** What needs to be done **
Once the line containing "Task: Follow the account with Theo dõi button" is found, copy that line and all remaining lines of the records exactly, including the last one, and add nothing.

** Provided data **
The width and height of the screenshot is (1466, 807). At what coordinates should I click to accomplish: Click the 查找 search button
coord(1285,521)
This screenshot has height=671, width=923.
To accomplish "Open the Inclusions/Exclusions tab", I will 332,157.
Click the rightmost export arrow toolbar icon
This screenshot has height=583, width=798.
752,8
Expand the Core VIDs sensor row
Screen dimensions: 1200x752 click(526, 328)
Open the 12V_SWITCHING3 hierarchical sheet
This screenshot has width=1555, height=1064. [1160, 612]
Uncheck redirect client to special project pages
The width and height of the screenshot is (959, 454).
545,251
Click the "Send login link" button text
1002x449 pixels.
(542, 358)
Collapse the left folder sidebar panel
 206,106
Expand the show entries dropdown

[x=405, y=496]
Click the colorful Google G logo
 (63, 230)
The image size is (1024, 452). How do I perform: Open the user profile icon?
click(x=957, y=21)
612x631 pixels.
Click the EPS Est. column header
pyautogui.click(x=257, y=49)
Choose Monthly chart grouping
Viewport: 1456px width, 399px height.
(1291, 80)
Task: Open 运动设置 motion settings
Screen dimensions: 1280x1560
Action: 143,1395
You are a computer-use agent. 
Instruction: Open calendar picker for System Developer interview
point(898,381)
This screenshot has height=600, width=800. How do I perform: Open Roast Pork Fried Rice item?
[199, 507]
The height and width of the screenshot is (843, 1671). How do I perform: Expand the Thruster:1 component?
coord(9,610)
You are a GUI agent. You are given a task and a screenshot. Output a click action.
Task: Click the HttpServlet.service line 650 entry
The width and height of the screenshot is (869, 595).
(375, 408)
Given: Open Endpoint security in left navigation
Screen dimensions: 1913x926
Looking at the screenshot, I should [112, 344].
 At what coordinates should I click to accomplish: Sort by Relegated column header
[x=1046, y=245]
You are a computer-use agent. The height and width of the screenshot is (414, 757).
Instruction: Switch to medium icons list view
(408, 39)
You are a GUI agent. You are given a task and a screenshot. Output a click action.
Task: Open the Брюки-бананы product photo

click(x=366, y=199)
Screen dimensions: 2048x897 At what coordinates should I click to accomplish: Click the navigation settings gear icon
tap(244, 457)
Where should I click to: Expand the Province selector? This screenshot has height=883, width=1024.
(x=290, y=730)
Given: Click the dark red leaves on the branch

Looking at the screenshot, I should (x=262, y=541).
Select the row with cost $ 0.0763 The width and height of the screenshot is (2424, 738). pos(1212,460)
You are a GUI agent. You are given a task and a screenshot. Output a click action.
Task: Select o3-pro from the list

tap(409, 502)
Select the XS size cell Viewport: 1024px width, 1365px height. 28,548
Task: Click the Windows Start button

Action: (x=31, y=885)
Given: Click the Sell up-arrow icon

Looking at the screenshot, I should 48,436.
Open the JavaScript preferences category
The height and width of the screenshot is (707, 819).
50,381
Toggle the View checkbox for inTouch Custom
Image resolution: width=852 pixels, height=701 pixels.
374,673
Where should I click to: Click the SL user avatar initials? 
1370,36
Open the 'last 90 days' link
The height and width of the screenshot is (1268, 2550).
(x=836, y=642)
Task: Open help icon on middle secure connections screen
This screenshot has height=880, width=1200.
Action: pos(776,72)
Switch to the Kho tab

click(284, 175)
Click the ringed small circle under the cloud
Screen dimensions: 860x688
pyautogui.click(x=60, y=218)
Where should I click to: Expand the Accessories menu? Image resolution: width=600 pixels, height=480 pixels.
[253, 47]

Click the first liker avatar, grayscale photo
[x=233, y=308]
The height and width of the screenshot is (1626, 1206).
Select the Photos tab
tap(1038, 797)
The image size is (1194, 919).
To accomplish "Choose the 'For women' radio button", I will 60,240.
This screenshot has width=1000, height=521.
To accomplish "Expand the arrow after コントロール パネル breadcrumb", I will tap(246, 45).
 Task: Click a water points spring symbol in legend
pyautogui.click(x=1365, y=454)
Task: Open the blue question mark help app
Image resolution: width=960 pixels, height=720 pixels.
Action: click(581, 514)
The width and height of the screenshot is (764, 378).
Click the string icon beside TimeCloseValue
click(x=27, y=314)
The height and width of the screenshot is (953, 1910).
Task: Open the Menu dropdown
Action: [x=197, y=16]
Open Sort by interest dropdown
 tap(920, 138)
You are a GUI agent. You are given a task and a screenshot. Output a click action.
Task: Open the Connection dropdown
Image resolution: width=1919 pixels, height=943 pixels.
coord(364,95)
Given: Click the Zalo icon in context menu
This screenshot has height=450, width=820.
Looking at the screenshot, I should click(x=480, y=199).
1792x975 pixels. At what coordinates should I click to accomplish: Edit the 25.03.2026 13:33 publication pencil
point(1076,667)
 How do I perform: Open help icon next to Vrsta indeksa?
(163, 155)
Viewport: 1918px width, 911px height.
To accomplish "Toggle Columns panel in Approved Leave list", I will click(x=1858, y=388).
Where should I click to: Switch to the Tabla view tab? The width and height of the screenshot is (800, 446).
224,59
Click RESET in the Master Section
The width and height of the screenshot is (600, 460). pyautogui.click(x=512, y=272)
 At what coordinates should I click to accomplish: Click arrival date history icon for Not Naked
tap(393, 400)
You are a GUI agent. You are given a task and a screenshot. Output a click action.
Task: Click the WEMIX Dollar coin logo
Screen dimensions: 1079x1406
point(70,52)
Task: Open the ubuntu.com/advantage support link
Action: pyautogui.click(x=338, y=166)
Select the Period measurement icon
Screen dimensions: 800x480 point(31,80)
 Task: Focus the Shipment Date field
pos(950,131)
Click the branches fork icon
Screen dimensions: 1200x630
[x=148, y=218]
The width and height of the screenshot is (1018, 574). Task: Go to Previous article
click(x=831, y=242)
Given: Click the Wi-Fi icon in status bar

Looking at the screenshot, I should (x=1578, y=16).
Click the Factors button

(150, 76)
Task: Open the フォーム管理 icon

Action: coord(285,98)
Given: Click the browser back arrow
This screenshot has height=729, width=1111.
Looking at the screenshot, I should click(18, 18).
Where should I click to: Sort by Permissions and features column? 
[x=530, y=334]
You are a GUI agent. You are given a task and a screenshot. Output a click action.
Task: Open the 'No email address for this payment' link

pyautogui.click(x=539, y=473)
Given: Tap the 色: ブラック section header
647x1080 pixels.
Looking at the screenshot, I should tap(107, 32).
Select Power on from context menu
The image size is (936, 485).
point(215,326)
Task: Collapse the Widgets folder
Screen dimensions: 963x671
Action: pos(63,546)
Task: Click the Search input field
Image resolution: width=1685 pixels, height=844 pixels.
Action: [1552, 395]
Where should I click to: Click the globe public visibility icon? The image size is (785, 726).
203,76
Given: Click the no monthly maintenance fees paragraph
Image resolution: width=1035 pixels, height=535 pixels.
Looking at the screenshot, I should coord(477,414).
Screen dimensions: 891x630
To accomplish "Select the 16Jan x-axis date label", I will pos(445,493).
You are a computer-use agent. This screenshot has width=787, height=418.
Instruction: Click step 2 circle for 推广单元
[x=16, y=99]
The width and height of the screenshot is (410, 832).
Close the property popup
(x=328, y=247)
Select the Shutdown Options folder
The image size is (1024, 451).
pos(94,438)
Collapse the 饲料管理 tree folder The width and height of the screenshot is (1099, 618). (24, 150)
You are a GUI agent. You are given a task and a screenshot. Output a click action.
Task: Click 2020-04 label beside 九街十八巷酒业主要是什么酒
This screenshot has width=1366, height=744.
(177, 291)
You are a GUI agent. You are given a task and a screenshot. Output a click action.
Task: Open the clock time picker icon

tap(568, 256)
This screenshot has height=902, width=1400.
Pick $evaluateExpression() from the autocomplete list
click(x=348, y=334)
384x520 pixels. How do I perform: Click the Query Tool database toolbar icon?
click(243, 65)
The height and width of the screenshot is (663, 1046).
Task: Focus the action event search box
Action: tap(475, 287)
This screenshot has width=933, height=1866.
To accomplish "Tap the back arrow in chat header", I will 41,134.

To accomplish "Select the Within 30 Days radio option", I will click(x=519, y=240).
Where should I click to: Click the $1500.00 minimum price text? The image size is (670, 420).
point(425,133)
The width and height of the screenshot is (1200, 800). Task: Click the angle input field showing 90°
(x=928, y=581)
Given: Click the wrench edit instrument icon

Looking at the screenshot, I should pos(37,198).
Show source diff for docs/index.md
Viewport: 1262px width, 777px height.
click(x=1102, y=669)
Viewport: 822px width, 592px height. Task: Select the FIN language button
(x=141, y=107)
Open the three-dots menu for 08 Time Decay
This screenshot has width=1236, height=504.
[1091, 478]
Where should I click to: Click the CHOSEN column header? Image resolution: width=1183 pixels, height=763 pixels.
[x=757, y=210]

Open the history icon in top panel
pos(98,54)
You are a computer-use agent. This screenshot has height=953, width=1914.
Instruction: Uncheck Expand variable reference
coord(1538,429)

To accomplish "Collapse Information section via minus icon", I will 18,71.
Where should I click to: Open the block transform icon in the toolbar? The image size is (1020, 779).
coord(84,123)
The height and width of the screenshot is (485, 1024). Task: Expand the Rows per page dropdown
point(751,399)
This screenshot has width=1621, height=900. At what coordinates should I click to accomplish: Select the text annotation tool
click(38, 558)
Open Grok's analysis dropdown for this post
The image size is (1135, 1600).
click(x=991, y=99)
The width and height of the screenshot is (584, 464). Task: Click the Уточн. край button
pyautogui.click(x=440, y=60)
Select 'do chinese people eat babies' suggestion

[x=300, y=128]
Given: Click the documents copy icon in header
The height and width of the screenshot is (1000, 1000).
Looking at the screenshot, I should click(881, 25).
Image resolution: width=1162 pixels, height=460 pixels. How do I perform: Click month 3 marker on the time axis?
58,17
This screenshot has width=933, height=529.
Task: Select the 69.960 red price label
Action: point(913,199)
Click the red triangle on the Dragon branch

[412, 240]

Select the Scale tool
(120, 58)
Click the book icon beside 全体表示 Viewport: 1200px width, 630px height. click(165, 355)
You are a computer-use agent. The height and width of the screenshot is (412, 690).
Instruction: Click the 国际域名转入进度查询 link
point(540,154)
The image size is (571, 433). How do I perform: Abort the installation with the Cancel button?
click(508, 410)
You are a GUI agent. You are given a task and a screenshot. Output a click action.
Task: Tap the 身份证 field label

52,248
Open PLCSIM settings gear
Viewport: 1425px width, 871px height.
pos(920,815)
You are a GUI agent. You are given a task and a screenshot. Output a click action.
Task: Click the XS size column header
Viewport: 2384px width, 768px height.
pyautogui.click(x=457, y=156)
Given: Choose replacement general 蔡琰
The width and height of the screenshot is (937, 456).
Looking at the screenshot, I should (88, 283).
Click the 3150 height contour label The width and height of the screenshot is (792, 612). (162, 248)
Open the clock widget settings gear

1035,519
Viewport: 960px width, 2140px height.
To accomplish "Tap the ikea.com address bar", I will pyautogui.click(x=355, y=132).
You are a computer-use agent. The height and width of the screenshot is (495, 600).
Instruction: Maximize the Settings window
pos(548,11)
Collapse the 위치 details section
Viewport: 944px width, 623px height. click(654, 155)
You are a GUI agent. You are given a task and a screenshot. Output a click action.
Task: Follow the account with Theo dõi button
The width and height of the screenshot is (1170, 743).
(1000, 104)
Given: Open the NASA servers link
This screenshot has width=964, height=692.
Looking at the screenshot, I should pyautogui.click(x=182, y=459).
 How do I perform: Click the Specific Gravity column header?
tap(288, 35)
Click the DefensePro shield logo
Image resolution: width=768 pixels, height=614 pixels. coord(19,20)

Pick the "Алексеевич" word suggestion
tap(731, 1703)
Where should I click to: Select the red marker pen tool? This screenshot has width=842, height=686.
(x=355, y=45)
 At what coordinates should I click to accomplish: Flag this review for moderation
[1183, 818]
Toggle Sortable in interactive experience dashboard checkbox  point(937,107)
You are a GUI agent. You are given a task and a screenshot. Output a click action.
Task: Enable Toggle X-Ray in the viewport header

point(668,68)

** Solution for this exercise **
Task: Follow the account with Theo dõi button
The width and height of the screenshot is (1170, 743).
(1000, 104)
Given: Open the NASA servers link
This screenshot has width=964, height=692.
Looking at the screenshot, I should pyautogui.click(x=182, y=459).
 How do I perform: Click the Specific Gravity column header?
tap(288, 35)
Click the DefensePro shield logo
Image resolution: width=768 pixels, height=614 pixels. coord(19,20)

Pick the "Алексеевич" word suggestion
tap(731, 1703)
Where should I click to: Select the red marker pen tool? This screenshot has width=842, height=686.
(x=355, y=45)
 At what coordinates should I click to accomplish: Flag this review for moderation
[1183, 818]
Toggle Sortable in interactive experience dashboard checkbox  point(937,107)
You are a GUI agent. You are given a task and a screenshot. Output a click action.
Task: Enable Toggle X-Ray in the viewport header

point(668,68)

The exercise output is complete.